--- Stored records ---
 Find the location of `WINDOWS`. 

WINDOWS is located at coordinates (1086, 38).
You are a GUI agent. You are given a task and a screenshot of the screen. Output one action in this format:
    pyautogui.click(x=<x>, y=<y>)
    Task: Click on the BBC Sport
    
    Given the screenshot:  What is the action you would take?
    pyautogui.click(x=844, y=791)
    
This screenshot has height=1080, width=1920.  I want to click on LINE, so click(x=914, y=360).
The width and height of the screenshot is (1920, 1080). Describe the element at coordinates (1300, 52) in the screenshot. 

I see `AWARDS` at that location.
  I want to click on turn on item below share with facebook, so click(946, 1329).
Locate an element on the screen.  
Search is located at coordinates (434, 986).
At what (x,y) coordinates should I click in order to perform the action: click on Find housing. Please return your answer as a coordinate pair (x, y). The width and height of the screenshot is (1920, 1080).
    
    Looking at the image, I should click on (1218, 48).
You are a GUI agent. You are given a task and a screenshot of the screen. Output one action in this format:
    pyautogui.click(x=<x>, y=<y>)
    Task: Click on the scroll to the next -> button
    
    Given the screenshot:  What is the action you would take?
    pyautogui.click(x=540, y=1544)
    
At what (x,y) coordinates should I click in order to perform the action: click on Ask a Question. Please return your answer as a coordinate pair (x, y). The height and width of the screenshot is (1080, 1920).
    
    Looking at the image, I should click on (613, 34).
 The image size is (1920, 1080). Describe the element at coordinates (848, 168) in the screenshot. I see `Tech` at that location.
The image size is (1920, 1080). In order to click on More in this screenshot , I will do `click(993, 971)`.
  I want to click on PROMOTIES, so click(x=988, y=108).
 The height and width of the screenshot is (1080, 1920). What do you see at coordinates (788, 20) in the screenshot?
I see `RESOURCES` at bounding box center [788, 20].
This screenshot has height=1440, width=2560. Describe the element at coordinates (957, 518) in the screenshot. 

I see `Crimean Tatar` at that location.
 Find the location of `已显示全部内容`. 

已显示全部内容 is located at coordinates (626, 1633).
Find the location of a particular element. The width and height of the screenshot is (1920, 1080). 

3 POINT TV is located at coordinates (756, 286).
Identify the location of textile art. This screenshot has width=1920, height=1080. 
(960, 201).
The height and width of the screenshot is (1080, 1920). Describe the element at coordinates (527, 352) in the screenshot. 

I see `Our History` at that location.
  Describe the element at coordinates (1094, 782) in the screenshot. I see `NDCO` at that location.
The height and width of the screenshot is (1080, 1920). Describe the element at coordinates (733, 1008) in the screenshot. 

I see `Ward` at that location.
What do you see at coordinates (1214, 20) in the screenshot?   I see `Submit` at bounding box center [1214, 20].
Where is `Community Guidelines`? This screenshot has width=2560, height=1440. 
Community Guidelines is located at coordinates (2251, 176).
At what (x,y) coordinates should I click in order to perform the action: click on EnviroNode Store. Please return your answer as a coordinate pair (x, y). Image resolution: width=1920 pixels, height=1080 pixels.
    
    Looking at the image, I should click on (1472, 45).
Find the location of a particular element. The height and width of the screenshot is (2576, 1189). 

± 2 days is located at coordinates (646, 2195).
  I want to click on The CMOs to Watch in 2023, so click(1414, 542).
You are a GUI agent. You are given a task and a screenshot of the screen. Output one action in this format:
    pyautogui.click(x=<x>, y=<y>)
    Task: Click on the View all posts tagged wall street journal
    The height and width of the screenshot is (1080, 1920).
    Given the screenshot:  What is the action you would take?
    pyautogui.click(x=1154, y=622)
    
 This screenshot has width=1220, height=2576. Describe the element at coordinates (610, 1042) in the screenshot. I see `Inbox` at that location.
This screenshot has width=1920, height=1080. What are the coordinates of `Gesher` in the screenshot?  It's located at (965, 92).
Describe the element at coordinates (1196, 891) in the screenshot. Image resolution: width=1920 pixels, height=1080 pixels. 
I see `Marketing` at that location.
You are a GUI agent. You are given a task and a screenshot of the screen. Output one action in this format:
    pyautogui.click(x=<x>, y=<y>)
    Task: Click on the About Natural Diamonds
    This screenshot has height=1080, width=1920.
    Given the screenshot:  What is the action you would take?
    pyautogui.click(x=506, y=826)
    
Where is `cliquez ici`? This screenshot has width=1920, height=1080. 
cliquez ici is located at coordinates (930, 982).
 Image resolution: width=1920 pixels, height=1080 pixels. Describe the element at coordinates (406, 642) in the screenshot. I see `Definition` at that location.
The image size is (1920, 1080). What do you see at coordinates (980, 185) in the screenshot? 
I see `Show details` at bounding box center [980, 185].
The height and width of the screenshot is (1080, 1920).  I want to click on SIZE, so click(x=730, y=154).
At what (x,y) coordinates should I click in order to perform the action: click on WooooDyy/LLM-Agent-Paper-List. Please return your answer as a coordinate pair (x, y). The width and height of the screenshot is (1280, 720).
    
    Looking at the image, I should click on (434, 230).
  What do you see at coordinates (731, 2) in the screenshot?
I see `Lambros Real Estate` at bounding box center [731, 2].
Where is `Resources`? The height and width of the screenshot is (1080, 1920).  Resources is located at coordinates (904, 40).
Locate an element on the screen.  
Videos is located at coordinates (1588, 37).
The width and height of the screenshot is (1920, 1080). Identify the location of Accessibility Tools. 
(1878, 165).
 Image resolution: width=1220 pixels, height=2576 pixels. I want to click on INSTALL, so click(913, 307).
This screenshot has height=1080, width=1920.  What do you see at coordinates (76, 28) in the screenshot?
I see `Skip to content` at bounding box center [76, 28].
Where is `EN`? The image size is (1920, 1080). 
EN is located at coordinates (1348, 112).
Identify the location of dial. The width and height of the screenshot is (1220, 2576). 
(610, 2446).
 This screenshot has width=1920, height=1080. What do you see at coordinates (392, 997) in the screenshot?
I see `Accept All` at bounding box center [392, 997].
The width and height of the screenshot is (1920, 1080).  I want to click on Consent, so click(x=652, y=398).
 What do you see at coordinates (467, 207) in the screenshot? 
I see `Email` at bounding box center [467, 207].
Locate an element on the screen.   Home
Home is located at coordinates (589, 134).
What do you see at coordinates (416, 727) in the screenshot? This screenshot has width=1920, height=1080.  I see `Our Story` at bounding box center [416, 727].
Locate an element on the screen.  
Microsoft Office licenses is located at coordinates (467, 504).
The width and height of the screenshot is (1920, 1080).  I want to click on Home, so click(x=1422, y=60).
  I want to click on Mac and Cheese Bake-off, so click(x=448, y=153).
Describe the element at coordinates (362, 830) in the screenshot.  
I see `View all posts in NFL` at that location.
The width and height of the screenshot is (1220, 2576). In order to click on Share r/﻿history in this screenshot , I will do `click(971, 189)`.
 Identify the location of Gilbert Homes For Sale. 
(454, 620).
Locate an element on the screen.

--- AIM OF THE EXERCISE ---
Please copy out the records from the line containing "Describe the element at coordinates (1196, 891)" up to and including the line containing "so click(x=730, y=154).", reproducing each line without any change.

--- RESULT OF THIS TASK ---
Describe the element at coordinates (1196, 891) in the screenshot. Image resolution: width=1920 pixels, height=1080 pixels. 
I see `Marketing` at that location.
You are a GUI agent. You are given a task and a screenshot of the screen. Output one action in this format:
    pyautogui.click(x=<x>, y=<y>)
    Task: Click on the About Natural Diamonds
    This screenshot has height=1080, width=1920.
    Given the screenshot:  What is the action you would take?
    pyautogui.click(x=506, y=826)
    
Where is `cliquez ici`? This screenshot has width=1920, height=1080. 
cliquez ici is located at coordinates (930, 982).
 Image resolution: width=1920 pixels, height=1080 pixels. Describe the element at coordinates (406, 642) in the screenshot. I see `Definition` at that location.
The image size is (1920, 1080). What do you see at coordinates (980, 185) in the screenshot? 
I see `Show details` at bounding box center [980, 185].
The height and width of the screenshot is (1080, 1920).  I want to click on SIZE, so click(x=730, y=154).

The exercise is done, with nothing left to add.